2010-06-19 06:19:13 | 最近読んだ本
・「竜を駆る種族」/ジャック・ヴァンス

 辺境の惑星エーリス。そこに住む人間たちは、竜を交配させて軍隊を作り上げていた。羅刹・韋駄天・青面夜叉・金剛などと呼ばれる竜たち…彼らは美しく、獰猛な戦士たちだった。この惑星に住む部族の一派、カーコロは特にそれらの竜を育て上げ、竜たちを駆って戦いに出ることを無上の喜びとしていた。
 いっぽうでバンベック平原に住む一族の長、ジョアズ。彼は惑星外からの侵略者を懸念していた。すべての惑星の生物を支配におさめようとする、ベイシックと呼ばれる種族。ベイシックの魔の手は、今やこの辺境にも迫りつつあった。ジョアズは侵略者撃退のためカーコロに同盟を結ぼうとするが、好戦的なカーコロは目先のバンベックの領地にしか頭にないようだ。
 そしてこの惑星に住むもうひとつの種族、波羅門と呼ばれる亜人。彼らは排他的で、無害で、何を考えているのかわからない、謎の種族である。ジョアズは波羅門にも支援を求めるが、我関せずといった態度でまるっきり相手にされない。そうしているうちについに、惑星エーリスにベイシックが襲来してきたのだった…。

 200ページぐらいの短編(中編?)なので展開が早いというか、密度が濃いというか…それだけに、最初の世界設定とかを理解するのにけっこう苦労してしまったり。「う~ん、やっぱりSFだから難解な物語なのかなあ…」とは感じてしまうけど、世界観を理解してからの中盤からはなかなか面白く読めました。中を開けてみればなんてことのない、竜使いの一族が、未知の兵器を持つ侵略者と防衛戦を繰り広げるという話…こういう絵はSFというよりも、ファンタジーっぽい構図だよね。
 キャラたちの会話もセンスがあるというか、童話っぽいシンプルで少ない言葉で語られていて、まあこれもこの作家のカラーというやつなんだろうな。カーコロの、好戦的でわかりやすい性格とか。こういうわかりやすい部分を作るのも、面白い話を作るキーポイントなんでしょうね。
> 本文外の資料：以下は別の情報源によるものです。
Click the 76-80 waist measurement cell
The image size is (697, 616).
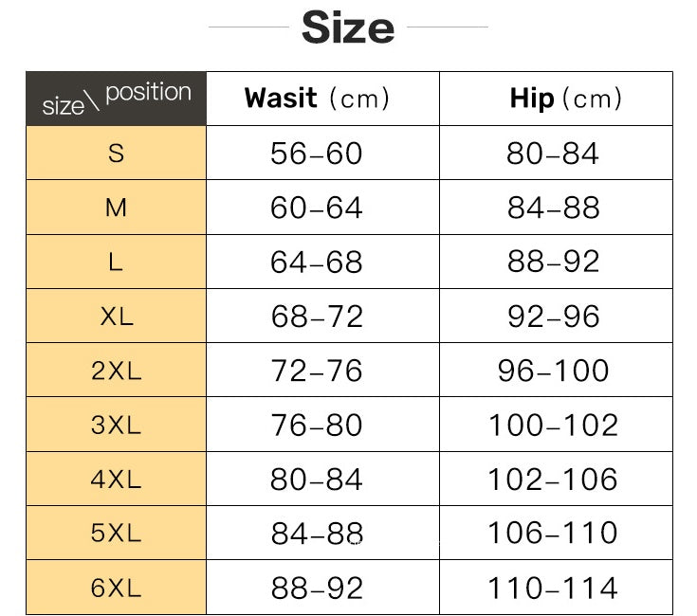[317, 426]
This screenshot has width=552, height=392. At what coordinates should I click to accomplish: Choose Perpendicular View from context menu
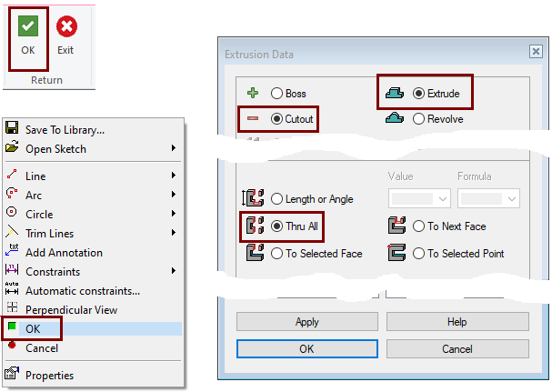click(71, 309)
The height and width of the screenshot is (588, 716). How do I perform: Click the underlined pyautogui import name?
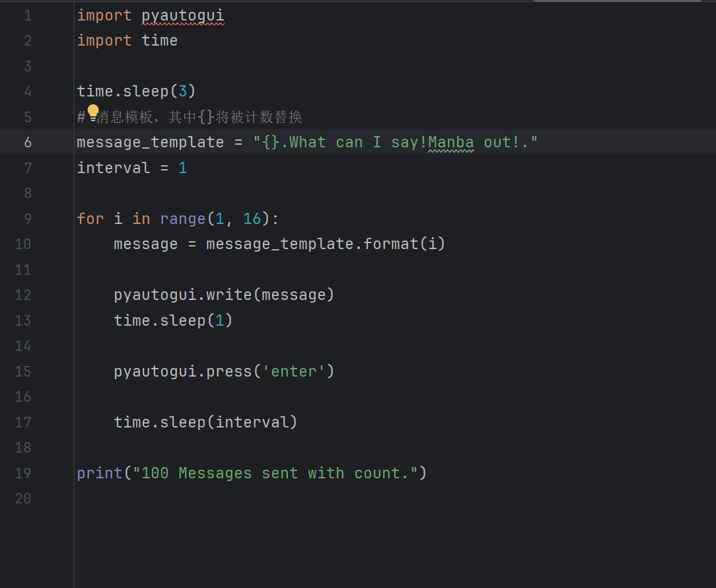coord(183,15)
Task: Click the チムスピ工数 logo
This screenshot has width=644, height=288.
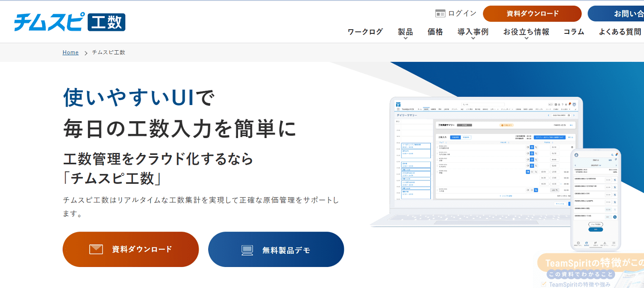Action: coord(69,22)
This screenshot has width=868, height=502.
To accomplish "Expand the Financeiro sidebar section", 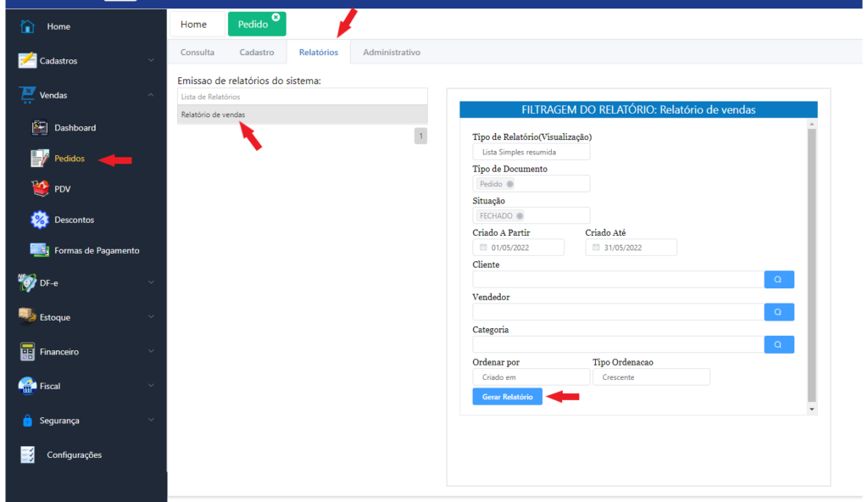I will click(x=85, y=351).
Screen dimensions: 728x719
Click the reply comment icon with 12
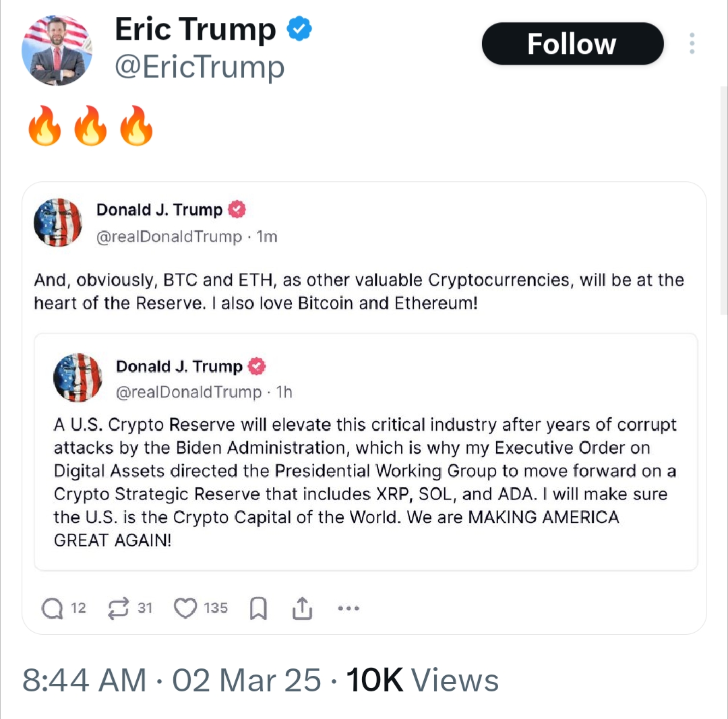53,608
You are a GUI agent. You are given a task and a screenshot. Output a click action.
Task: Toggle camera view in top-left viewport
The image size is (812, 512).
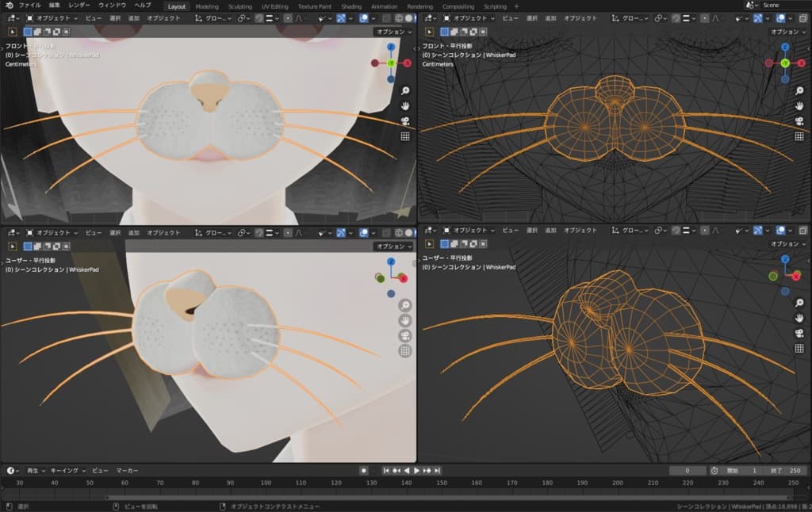tap(405, 121)
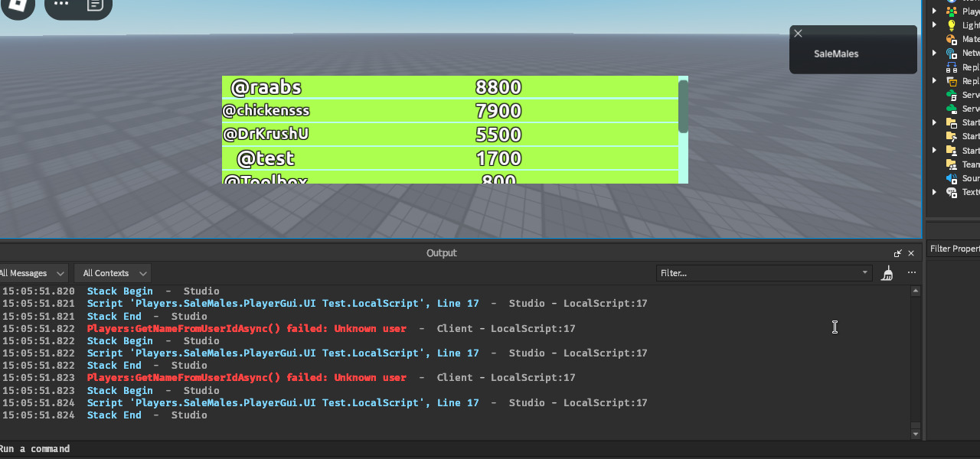Viewport: 980px width, 459px height.
Task: Clear the Output window with the broom icon
Action: click(887, 272)
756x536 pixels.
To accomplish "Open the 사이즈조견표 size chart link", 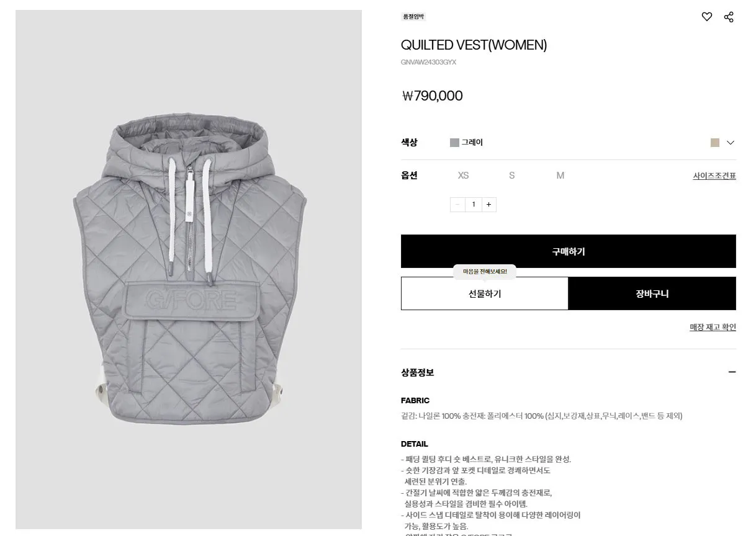I will [x=714, y=176].
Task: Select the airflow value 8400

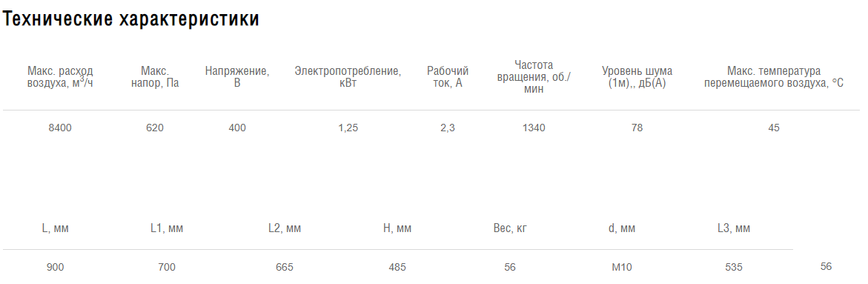Action: click(x=60, y=128)
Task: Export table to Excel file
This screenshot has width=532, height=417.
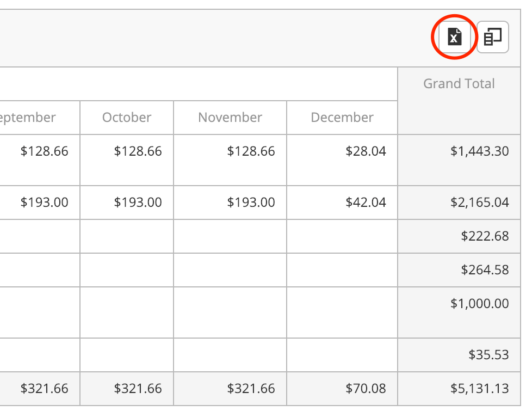Action: 454,36
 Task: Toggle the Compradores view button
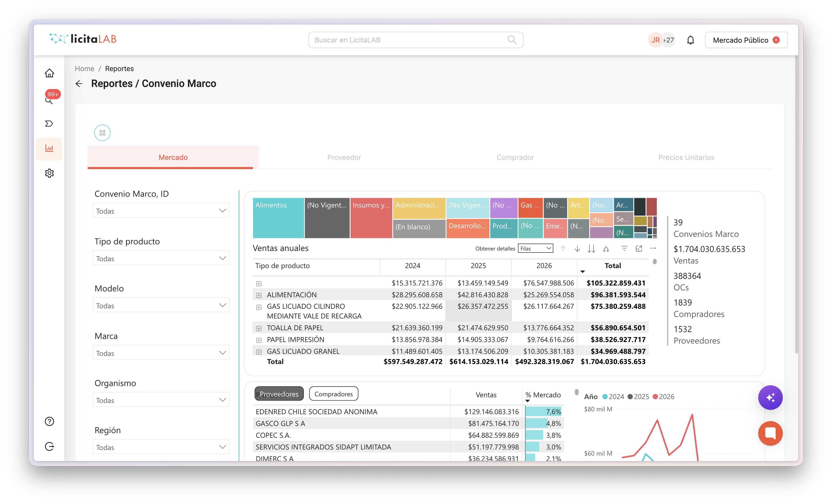point(334,394)
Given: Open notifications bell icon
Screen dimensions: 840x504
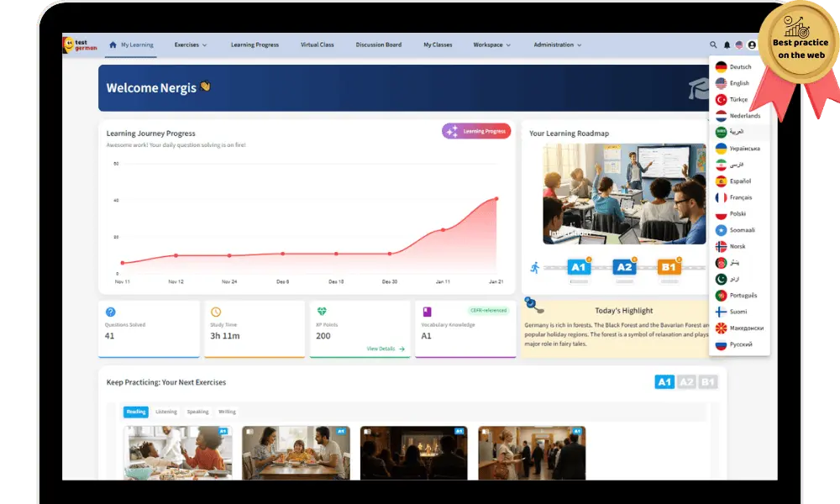Looking at the screenshot, I should point(727,45).
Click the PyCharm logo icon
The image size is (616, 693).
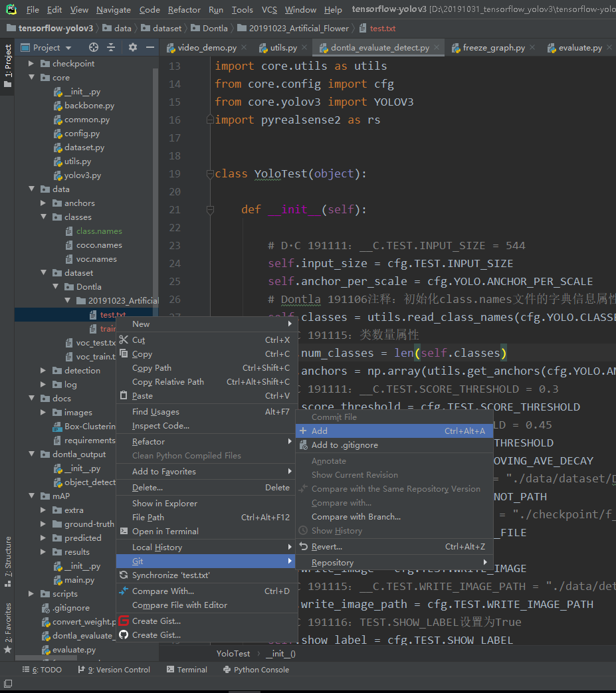pyautogui.click(x=11, y=10)
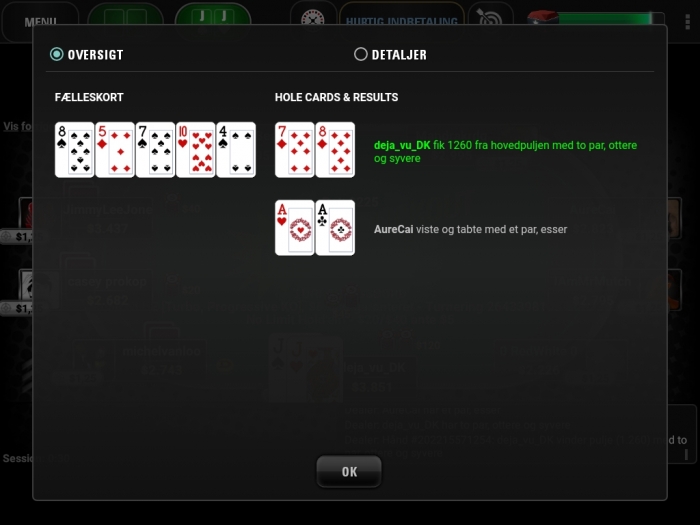
Task: Click the AureCai player name
Action: click(x=394, y=229)
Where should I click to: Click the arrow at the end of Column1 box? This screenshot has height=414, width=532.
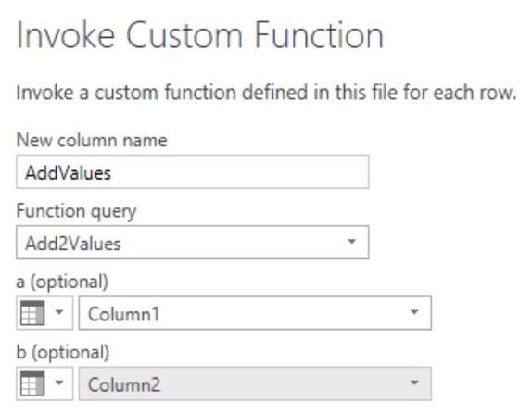pos(414,312)
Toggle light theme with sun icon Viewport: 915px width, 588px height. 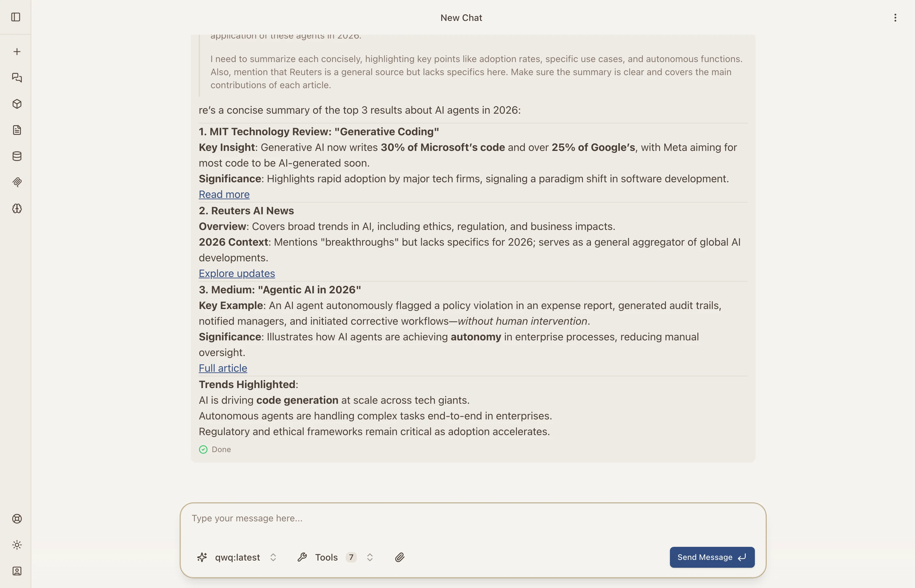click(x=17, y=545)
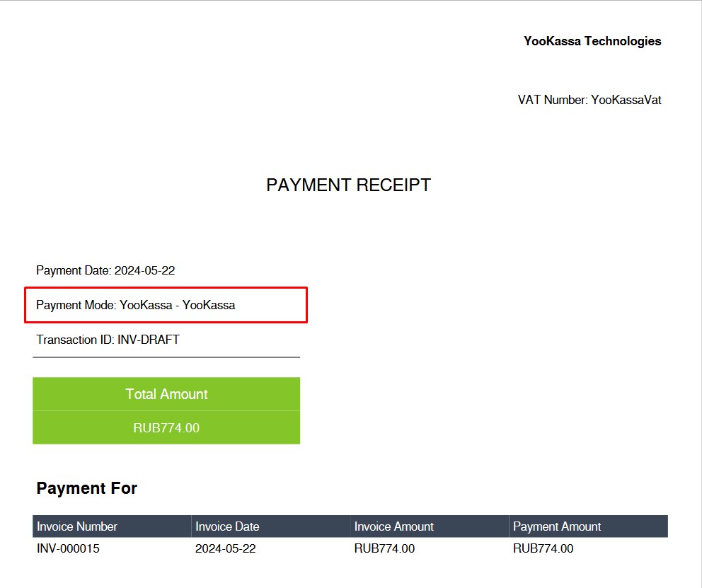The height and width of the screenshot is (588, 702).
Task: Select the Invoice Date column header
Action: tap(226, 526)
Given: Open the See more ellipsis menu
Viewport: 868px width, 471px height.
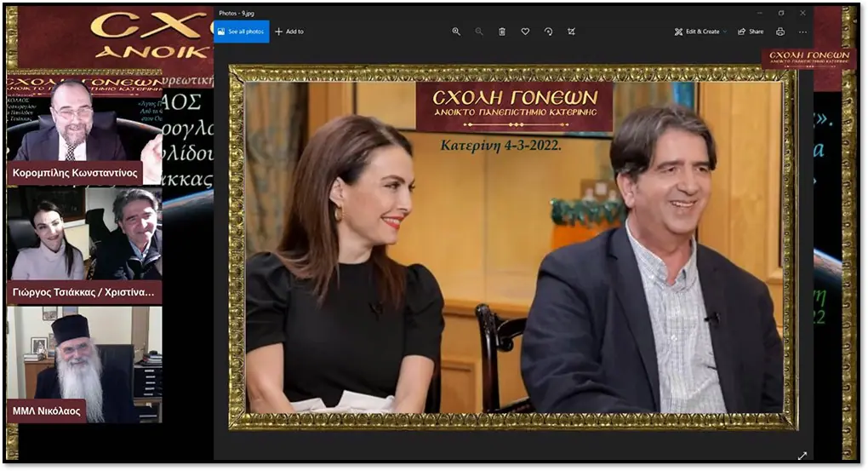Looking at the screenshot, I should [802, 32].
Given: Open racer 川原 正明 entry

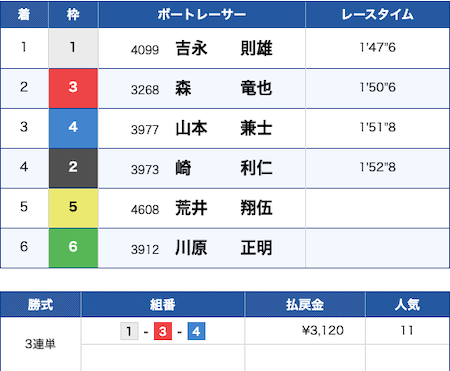Looking at the screenshot, I should click(224, 248).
 でもそれだけに、侵略者との戦いが終わってジョアズがカーコロを処刑してしまうのはいまひとつ解せないよなあ…。えーととりあえず解説すると、戦いの大部分はジョアズのバンベック軍によるものなんだけど、ラストの敵の母船に突撃するところはいちおうカーコロさんも加勢していて、結果的に二人で倒した…みたいな印象なんだけど。
 そんなわけだから、敵対していた二人の君主が手を結んで惑星外の新たな旅に出る…という結びを予想していたんだけど、結局ふたつの勢力は交わらない、という。う~んこれが日本的マンガとの感覚の違いというやつなのでしょうか。